William Adams Brown (December 29, 1865 – December 15, 1943) was an American minister, professor and philanthropist.
Early life
Brown was born in New York City on December 29, 1865, and named after his maternal grandfather, the Rev. William Adams.[1] He was the eldest son of John Crosby Brown and Mary Elizabeth Adams Brown. His siblings were Eliza Coe Adams,[2] Mary Magoun Brown,[2] James Crosby Brown, Thatcher Magoun Brown, and Amy Brighthurst Brown (1878–1960).[2]
After returning to the United States in 1892, Brown joined the faculty of Union Theological Seminary as an instructor of Church History. Less than a year later, he was asked him to shift fields and teach Systematic Theology. Within five years, he was named Roosevelt Chair of Systematic Theology.[4] He retired in 1936.[5]
Brown served as chairman of the Presbyterian Church's Home Missions Committee, through which he organized and ran the American Parish on the Upper East Side and the Labor Temple in the East Village neighborhoods of Manhattan. He was also instrumental in the founding of Union Settlement in East Harlem where he was largely responsible for fundraising. Union Settlement is one of the oldest settlement houses in New York City and is East Harlem's largest social service agency serving the poor.[4]
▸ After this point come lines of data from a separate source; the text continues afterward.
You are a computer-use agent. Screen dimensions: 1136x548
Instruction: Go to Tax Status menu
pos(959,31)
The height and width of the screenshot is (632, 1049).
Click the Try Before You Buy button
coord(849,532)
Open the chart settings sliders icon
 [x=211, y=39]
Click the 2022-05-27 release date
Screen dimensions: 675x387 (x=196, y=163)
He was a member of the Yale Corporation from 1917 to 1934, and was acting president of Yale University from 1919 to 1920.[6]
Personal life
In 1892, Brown was married to Helen Gilman Noyes (1867–1942), a daughter of Daniel Rogers Noyes and Helen Abia (née Gilman) Noyes. The family lived at 49 East 80th Street in New York City and had a summer home on Mount Desert Island in Maine where they befriended many prominent people, including Charles W. Eliot, president of Harvard, Seth Low, president of Columbia and later Mayor of New York, and John D. Rockefeller Jr. They had four children:
John Crosby Brown (1892–1950), the president of Tamblyn & Brown, a public relations counsel and managers of fund-raising campaigns.[7]